* [Information provided]
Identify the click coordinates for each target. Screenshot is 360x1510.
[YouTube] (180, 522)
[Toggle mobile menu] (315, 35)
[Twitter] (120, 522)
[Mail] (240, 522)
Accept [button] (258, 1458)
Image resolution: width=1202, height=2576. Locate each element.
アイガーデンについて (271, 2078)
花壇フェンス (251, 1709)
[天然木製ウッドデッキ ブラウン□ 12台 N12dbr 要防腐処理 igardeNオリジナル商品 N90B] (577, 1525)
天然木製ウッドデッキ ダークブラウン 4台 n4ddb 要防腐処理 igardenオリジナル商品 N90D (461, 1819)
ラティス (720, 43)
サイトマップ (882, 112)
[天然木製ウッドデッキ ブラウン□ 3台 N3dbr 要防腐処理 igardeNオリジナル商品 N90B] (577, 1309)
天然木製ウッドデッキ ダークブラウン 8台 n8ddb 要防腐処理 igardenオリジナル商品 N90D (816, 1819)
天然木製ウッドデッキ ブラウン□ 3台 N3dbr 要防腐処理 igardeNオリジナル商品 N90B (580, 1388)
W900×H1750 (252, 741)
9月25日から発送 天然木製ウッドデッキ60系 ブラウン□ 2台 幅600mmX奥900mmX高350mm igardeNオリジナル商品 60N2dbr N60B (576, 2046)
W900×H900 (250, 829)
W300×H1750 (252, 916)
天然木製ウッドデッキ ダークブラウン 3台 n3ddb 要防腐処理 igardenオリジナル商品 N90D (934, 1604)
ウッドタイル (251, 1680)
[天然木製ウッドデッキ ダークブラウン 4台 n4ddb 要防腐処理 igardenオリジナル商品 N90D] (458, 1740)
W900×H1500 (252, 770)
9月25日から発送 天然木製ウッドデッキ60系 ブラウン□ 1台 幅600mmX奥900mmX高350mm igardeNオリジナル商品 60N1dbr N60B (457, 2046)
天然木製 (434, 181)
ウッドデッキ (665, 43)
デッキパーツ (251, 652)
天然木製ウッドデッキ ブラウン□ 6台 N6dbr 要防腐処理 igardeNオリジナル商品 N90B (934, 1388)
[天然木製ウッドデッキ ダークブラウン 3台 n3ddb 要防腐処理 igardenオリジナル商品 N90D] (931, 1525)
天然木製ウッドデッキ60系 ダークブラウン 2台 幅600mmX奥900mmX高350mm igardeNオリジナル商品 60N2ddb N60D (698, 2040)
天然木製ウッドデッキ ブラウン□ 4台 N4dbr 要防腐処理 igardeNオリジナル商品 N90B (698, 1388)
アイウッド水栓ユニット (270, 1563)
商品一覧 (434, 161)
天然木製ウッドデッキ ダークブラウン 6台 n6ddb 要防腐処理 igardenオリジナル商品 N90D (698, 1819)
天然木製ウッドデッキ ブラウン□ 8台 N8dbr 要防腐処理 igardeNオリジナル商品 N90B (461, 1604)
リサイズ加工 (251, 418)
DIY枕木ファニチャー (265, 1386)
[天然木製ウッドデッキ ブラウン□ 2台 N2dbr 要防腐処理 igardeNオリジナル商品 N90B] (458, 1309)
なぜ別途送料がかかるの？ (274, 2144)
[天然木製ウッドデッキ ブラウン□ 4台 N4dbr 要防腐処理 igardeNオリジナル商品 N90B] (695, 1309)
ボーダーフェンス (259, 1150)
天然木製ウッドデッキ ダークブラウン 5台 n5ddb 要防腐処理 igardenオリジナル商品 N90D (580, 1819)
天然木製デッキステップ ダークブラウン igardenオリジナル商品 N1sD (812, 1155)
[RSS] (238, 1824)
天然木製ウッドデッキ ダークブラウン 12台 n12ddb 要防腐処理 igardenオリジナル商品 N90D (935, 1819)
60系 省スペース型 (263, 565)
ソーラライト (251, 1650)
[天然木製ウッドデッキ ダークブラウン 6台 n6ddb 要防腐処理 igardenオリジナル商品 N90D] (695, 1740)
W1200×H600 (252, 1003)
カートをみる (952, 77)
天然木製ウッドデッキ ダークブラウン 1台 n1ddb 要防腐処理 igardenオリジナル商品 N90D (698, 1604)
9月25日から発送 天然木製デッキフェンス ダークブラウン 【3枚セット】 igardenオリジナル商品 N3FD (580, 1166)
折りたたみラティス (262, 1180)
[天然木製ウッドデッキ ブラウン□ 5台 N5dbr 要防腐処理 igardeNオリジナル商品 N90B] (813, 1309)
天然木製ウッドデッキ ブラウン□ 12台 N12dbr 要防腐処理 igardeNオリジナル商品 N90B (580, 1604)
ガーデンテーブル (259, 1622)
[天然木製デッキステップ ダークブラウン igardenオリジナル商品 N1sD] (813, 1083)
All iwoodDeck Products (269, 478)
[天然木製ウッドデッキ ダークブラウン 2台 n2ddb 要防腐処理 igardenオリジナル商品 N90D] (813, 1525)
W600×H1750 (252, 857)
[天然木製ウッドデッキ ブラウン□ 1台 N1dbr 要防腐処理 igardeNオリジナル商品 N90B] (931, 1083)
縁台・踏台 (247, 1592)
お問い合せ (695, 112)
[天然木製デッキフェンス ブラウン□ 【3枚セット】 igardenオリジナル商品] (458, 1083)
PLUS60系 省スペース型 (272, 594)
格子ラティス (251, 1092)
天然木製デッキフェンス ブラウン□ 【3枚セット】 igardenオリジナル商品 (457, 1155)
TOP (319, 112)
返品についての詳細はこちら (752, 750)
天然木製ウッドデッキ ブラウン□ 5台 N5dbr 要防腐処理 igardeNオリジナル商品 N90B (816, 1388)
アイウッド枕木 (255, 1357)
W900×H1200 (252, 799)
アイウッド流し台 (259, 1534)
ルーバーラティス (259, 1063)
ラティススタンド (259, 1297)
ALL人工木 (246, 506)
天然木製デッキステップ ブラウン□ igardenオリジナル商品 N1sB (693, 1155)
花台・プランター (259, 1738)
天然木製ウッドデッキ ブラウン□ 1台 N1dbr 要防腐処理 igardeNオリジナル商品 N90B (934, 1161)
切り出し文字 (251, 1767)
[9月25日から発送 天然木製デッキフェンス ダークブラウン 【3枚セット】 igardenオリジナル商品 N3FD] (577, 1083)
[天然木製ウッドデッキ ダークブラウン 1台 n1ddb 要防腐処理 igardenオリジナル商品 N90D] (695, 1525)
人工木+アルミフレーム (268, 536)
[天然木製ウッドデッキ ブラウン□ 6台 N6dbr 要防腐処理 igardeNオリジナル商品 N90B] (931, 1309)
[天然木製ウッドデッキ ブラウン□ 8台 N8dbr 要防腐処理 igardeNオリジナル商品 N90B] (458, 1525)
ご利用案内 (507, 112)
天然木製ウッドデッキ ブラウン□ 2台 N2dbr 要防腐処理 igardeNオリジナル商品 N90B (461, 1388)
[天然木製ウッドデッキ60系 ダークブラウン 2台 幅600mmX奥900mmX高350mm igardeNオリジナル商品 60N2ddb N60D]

* [Required action]
Output each line exactly, from the first line of the data down to the line that contains "サイトマップ (882, 112)", both included.

* [Exercise answer]
Identify the click coordinates for each target. Screenshot is 360x1510.
[YouTube] (180, 522)
[Toggle mobile menu] (315, 35)
[Twitter] (120, 522)
[Mail] (240, 522)
Accept [button] (258, 1458)
Image resolution: width=1202, height=2576. Locate each element.
アイガーデンについて (271, 2078)
花壇フェンス (251, 1709)
[天然木製ウッドデッキ ブラウン□ 12台 N12dbr 要防腐処理 igardeNオリジナル商品 N90B] (577, 1525)
天然木製ウッドデッキ ダークブラウン 4台 n4ddb 要防腐処理 igardenオリジナル商品 N90D (461, 1819)
ラティス (720, 43)
サイトマップ (882, 112)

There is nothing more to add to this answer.